Is Hadoop fit for government IT purpose?

Privacy campaigners have reacted with alarm to a story that the Home Office will use Hadoop to centralise all its databases.

The story, originally published on The Register, and written by Alexander Martin, was taken up last week, though without attribution, by the Financial Times.

Its civil libertarian thrust is that the government might be planning to use the open source Hadoop software stack to create one new “mega database” to rule them all, and the citizens of the UK, without their knowledge or consent.

The Register elicited an outraged comment from Liberal Democrat leader Tim Farron to the effect that it was “simply unacceptable” to smuggle such a substantial data storage “replatforming” change under the Technology Platforms for Tomorrow (TPT) programme, which is under the leadership of Sarah Wilkinson, as chief technology officer at the Home Office.

The FT additonally sourced concerned comment from a privacy lawyer and Privacy International.

The original story is based on sight of a presentation given to a Hadoop Use Group UK meeting earlier this year.

It raises the broad question: “is Hadoop fit for government IT use?” Is there enough governance and security built into it for use in government data stores?

The Hadoop Distributed File System (HDFS) is not a database. It is a file store. A simple analogy would be to say it is like the C drive on a Windows PC (this analogy I owe to Kevin Long, formerly of Teradata and a data consultant). But, as part of other elements of the Hadoop family of technologies, it can be used to store and interrogate data of volumes, varieties, and velocities beyond the competence of relational databases. However, doing so is not simple and requires expensive data engineers, as well as data scientists to do the analysis.

This is why organisations such as banks, telecoms providers, and gaming web sites have been building data science teams to exploit the Hadoop ecosystem, which is now in its tenth year. It would be odd indeed if government departments were not using it, for science projects if not for full-blown production use cases.

Indeed Wayne Horkan, senior enterprise architect at the Home Office said, in September last year, at the opening of Hadoop distributor Hortonworks’ new office in the City of London, that his team, which is mainly focused on data use for UK border control, had been exploring open source Hadoop, and that they saw the supplier’s commitment to pure open source as “what we’ve enjoyed … it protects us from vendor lock in”.

The crucial thing for him, with Hadoop, was he said “re-scheming, breaking away from legacy relational thinking. That [what] kills us.

“[We] have a large number of existing databases and sets of data that we would like to bring together and get as much intelligence from as possible”.
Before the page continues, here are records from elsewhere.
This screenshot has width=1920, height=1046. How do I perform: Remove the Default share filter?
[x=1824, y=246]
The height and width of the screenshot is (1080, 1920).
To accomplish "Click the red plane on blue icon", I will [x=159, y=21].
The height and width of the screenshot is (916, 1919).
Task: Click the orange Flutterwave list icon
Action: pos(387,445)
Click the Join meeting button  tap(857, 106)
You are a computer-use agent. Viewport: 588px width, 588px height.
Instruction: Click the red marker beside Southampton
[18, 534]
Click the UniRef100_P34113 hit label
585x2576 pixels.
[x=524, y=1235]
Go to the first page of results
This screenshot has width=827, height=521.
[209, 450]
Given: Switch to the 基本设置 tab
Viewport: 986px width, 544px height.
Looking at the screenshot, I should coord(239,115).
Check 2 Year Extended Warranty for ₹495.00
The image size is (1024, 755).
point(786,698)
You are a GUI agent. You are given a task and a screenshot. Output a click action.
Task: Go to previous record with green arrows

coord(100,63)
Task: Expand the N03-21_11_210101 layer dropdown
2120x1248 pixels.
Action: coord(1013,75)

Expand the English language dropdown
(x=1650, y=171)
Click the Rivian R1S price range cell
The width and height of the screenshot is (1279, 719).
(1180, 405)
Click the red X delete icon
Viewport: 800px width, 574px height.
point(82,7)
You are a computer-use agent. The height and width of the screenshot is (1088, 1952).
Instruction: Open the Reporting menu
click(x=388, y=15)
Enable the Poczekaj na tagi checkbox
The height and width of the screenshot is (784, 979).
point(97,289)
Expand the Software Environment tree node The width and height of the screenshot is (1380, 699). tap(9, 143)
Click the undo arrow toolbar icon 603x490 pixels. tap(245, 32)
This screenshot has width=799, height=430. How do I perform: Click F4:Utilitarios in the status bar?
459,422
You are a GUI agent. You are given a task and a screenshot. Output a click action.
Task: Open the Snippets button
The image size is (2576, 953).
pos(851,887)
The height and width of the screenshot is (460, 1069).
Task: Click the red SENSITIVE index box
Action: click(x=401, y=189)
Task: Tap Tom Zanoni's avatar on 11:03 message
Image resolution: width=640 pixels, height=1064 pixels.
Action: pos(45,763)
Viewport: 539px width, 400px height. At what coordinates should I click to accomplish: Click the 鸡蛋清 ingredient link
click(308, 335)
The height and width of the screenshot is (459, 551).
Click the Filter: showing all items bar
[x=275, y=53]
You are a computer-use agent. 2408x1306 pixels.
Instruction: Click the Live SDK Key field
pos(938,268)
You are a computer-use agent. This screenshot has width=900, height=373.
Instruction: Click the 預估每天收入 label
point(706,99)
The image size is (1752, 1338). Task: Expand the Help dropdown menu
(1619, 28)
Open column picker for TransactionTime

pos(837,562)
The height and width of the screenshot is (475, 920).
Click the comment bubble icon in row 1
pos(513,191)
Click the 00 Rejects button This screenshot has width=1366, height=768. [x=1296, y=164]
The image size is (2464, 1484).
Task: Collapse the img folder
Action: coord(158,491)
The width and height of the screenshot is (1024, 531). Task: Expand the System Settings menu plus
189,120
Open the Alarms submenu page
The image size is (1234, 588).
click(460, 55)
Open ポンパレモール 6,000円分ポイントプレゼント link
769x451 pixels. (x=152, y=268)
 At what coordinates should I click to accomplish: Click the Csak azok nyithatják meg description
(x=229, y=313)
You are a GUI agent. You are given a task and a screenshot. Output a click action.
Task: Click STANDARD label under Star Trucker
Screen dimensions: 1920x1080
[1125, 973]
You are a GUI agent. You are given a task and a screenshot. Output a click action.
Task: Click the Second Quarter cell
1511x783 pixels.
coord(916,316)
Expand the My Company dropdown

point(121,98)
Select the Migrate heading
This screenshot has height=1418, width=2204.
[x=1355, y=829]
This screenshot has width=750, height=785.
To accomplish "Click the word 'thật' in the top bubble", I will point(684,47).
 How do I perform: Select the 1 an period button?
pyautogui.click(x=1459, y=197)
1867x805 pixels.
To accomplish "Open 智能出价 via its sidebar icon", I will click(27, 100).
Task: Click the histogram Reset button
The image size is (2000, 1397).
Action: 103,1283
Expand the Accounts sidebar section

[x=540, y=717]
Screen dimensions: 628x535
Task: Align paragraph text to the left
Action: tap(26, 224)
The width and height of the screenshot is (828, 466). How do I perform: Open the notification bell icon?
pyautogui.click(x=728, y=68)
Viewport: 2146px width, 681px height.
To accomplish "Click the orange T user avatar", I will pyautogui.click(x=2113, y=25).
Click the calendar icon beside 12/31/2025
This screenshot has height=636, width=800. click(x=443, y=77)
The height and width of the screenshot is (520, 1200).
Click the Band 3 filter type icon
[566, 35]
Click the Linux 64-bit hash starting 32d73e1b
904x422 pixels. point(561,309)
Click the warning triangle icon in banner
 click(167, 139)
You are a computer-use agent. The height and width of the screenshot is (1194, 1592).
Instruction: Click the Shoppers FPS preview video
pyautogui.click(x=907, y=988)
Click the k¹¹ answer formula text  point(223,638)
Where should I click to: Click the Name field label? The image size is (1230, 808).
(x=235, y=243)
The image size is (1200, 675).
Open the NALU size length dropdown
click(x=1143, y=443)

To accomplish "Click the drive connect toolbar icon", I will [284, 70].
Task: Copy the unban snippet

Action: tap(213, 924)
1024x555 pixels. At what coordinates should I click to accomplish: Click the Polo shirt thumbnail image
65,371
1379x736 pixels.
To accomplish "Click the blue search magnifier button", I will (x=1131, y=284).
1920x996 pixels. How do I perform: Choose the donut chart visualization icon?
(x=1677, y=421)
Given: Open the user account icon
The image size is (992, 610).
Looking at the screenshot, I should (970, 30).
(There is a full transcript of Wayne Horkan’s description of his team’s work in an article by Derek du Preez on the Diginomica web site).

Cloudera and HMRC

Cloudera, another commercial Hadoop distributor, has worked with another UK government department, HMRC, which has used the supplier’s “Enterprise Data Hub” for the department’s data analytics Connect programme, spending £7.4m in the first quarter of 2015.

Amr Awadallah, chief technology officer, Cloudera told Computer Weekly in December 2013 – off the record at that time – that though their European paying customers were drawn mostly from web companies and telecoms, they had been talking to the Government Digital Service (GDS) in the UK, as well as Mark Dearnley, the then recently appointed CIO of HMRC. Those conversations may have resulted in the £7.4m engagement reported in 2015. Awadallah also said their second “most advanced” customer in the US was the federal government.

The governance and security features of Cloudera’s “enterprise data hub” – based on Hadoop, but not reducible to it – had, he said, largely been added to it at the behest of IT professionals at customers, especially in the US with finance companies, healthcare and the government. “Early customers pushed us very hard on security. I’d like to say a lot of that came from our thinking, and we are geniuses, but no, it came from them – features like access control, data lineage, how data is transformed over time, and back-up and recovery came from them pushing us”.

The other main Hadoop distributors – Hortonworks and MapR – will make similar cases. But as deployment of the Hadoop ecosystem in government IT goes beyond science and experiment to production systems, the issue of governance will come back again and again. And its vulnerability to critique on civil liberties grounds – as a Silicon Valley-originated open source technology more extensive in its reach to unstructured data, such as photos, audio, and text than relational databases –does make Hadoop’s fitness for government IT use controversial.